“Komm raus!”

fotoWo ich hinschaue, sehe ich Störche. Sie hängen im Flur, im Wohnzimmer und an den Türen. Als Pappkameraden baumeln sie von Girlanden herab und tragen ein Bündel im Schnabel.

Außerdem hängen (noch) farblose Bodys, Strumpfhosen und Söckchen im Miniformat herum. Und bunt einpackte Geschenke stapeln sich auf dem Tisch. In der Küche steht ein Kuchen mit der Aufschrift “Komm raus!” Es ist, wonach es aussieht: Eine Babyparty.

Ihre besten Freundinnen haben dieses Fest für meine Tochter organisiert. Sie wusste von nichts und ist entsprechend überrascht. Ich war zwar eingeweiht, konnte mir aber so richtig nichts darunter vorstellen. Fast war ich versucht, zu sagen: So was gab es zu meiner Zeit noch nicht. Aber wie das klingt, zu meiner Zeit. Einfach blöde, daher habe ich diesen Gedanken schnell wieder gestrichen, und mich lieber auf diesen Nachmittag  gefreut.

Warum eigentlich eine Babyparty – ohne Baby? Es ist ein bisschen Vorfreude. Es ist ein bisschen Wartezeit verkürzen. Es ist ein bisschen Fruchtbarkeit feiern. Und es ist ein bisschen Zeit miteinander verbringen, bevor ein neuer Akteur ins Zentrum aller Aufmerksamkeit rückt. Und manches Mal sollen die Wehen schon direkt nach einer Babyparty eingesetzt haben …

Dass Babypartys eine amerikanische Erfindung sind, bezweifle ich. Es ist eine fröhliche und vor allem matriarchalische Idee, sich auf die Ankunft des neuen Kindes zu freuen. Und gleichzeitig die werdende Mutter zu feiern.
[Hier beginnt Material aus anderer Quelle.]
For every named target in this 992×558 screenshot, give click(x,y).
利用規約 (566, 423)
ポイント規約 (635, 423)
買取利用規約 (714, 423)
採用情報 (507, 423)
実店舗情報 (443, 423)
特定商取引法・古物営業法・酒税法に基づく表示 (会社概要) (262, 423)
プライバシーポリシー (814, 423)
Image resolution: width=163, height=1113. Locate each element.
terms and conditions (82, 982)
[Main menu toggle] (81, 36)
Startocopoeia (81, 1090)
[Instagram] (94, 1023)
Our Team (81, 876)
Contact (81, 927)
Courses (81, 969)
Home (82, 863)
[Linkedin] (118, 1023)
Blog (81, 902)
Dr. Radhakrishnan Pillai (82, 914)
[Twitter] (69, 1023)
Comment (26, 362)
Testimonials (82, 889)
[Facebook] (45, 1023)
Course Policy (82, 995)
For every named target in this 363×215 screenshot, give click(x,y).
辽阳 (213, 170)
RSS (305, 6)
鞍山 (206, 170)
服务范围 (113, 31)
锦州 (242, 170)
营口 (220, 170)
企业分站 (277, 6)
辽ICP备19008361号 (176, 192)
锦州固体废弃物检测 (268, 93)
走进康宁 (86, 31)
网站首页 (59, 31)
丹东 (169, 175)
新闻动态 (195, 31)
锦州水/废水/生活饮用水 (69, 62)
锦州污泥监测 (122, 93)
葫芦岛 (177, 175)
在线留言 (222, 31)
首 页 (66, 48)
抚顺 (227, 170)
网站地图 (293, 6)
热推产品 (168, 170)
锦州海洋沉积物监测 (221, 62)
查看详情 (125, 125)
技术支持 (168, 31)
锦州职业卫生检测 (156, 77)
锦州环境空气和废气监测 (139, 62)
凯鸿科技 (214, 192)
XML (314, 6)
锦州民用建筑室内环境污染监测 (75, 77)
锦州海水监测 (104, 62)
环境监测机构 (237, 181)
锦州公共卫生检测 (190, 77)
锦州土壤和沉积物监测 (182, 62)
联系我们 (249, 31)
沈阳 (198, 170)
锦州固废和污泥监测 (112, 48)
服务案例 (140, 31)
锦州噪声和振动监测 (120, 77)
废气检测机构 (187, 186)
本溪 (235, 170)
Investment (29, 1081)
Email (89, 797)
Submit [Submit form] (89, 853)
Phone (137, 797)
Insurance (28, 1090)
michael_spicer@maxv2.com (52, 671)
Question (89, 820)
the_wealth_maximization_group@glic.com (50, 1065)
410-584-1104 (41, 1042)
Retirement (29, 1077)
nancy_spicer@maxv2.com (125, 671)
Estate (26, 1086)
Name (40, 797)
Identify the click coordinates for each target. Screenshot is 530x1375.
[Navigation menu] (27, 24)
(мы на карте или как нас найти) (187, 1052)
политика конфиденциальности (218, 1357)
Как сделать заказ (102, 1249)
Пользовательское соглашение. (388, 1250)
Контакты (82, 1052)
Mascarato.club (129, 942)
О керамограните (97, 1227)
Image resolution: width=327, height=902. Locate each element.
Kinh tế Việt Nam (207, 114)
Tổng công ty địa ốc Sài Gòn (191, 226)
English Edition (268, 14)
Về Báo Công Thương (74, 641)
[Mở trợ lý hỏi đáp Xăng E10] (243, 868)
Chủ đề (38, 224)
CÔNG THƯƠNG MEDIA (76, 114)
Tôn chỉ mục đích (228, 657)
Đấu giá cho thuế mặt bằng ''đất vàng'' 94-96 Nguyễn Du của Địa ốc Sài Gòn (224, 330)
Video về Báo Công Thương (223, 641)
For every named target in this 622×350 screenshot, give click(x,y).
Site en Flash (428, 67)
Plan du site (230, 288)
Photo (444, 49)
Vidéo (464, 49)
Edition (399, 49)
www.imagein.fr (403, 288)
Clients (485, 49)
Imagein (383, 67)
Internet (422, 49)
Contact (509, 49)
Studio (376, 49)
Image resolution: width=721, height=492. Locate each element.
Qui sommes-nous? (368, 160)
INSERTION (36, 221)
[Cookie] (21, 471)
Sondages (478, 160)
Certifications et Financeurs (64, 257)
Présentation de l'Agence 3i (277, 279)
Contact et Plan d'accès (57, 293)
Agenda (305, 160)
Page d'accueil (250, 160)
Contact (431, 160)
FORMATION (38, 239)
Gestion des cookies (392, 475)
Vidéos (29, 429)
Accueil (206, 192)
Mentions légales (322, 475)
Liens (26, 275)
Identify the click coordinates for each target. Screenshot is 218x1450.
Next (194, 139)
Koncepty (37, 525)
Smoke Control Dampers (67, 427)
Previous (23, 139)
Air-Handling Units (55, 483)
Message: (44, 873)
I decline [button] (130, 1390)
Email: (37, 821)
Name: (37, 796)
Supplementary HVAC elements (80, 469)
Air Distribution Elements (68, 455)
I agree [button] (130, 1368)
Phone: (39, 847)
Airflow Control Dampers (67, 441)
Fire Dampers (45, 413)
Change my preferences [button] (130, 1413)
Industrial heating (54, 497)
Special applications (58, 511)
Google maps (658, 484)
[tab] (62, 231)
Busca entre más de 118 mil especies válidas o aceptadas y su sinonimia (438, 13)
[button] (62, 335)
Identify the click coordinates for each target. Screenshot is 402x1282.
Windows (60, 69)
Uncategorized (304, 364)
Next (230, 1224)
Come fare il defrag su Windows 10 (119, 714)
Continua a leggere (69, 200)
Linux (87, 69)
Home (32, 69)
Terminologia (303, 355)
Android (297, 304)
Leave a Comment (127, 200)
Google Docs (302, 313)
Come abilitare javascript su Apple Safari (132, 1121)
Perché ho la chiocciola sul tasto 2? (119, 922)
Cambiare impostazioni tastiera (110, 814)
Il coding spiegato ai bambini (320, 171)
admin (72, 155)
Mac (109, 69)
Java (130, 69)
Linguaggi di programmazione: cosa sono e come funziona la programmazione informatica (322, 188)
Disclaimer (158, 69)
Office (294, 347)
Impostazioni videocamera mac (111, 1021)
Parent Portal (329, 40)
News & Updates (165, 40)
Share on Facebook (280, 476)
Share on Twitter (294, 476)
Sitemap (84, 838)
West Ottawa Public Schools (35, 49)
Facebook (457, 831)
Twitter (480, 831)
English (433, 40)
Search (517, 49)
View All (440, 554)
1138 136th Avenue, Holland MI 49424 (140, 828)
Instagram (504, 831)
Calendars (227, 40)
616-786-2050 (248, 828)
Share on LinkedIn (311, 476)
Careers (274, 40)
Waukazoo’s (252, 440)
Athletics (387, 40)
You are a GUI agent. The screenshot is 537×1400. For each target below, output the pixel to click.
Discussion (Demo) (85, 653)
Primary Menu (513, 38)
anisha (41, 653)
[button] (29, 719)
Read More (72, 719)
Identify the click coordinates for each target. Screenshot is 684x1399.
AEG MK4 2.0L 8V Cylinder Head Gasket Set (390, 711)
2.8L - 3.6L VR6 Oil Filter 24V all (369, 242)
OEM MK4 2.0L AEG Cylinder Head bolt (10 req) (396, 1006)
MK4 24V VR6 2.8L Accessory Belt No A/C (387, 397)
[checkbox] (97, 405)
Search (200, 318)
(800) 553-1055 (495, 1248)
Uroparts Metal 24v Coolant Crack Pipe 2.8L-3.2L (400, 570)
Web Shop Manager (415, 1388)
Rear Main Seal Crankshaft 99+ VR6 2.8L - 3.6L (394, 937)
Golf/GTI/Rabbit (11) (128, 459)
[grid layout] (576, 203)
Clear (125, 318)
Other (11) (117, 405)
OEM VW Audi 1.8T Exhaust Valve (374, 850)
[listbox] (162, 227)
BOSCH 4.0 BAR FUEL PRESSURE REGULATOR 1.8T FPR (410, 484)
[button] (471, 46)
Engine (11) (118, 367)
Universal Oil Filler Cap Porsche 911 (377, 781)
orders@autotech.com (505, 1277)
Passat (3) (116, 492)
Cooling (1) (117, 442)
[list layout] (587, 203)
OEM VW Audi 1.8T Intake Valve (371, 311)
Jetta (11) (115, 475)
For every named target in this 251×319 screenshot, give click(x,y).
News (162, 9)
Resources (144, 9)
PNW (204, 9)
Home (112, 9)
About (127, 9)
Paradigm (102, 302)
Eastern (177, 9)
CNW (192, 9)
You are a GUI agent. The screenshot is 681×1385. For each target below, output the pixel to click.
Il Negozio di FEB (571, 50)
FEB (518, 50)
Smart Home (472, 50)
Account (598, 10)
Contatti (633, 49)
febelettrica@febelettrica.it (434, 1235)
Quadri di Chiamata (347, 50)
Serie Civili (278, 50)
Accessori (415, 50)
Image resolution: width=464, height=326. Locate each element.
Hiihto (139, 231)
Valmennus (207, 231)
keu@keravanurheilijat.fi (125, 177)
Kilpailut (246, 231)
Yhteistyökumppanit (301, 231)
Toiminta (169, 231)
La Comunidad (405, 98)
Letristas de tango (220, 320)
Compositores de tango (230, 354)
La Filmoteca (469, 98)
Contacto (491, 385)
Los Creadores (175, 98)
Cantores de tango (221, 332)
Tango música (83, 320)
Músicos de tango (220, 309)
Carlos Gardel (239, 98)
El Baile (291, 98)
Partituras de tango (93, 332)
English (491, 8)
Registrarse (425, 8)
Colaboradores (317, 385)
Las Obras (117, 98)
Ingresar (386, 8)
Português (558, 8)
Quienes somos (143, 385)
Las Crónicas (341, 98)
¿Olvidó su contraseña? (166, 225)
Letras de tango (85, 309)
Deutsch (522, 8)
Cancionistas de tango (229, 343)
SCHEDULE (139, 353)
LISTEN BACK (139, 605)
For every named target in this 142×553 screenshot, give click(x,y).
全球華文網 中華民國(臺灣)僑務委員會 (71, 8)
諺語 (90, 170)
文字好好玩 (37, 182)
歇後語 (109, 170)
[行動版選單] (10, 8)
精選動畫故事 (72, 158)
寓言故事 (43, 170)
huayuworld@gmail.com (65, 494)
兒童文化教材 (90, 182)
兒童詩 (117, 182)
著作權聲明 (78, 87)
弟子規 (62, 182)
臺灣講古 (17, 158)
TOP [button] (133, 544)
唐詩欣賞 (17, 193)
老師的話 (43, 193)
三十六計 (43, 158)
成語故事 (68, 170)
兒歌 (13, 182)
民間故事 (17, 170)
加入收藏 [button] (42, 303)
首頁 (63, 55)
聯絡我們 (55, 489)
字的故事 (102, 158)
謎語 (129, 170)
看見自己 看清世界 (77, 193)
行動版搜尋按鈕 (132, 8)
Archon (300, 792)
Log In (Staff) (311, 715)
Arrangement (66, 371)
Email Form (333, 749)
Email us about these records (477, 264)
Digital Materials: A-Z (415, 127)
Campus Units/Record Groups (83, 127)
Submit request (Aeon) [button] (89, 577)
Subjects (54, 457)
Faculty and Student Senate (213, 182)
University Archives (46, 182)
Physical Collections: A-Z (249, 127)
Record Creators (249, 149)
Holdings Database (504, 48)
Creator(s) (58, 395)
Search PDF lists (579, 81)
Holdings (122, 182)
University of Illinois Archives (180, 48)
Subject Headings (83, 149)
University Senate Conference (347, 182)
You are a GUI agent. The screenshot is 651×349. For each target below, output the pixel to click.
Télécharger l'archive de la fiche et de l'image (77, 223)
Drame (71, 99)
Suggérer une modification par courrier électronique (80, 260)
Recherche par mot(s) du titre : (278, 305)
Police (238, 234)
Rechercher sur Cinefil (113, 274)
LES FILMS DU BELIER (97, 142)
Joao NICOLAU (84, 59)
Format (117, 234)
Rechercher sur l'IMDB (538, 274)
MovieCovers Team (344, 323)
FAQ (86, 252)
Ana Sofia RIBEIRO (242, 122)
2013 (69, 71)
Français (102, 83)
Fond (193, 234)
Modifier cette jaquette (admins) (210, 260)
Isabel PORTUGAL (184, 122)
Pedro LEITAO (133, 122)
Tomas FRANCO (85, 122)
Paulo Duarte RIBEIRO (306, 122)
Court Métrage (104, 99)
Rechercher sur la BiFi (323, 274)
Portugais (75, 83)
Lange genug mussten Frauen ihre Bäuche unter wallenen Kleidern verstecken. Wie oft habe ich von älteren Fragen schon den Satz gehört: “Alle waren ganz erstaunt, wo ich das Kind plötzlich her hatte.” Lange genug war die Niederkunft das berufliche Ende einer Frau. Es galt für sie K-K-K* und fertig. Heute zeigen die werdenden Mütter stolz ihren Bauch. Sie wollen eigenständig und unabhängig sein. Sie definieren sich nicht allein über die Mutterschaft, sondern sehen sie als einen ergänzenden, wenn auch besonderen, Teil des Lebens. Daher gefällt es mir auch, dass sich die anwesenden Männer kurze Zeit später von der Babyparty verziehen. Wir Frauen bleiben unter uns.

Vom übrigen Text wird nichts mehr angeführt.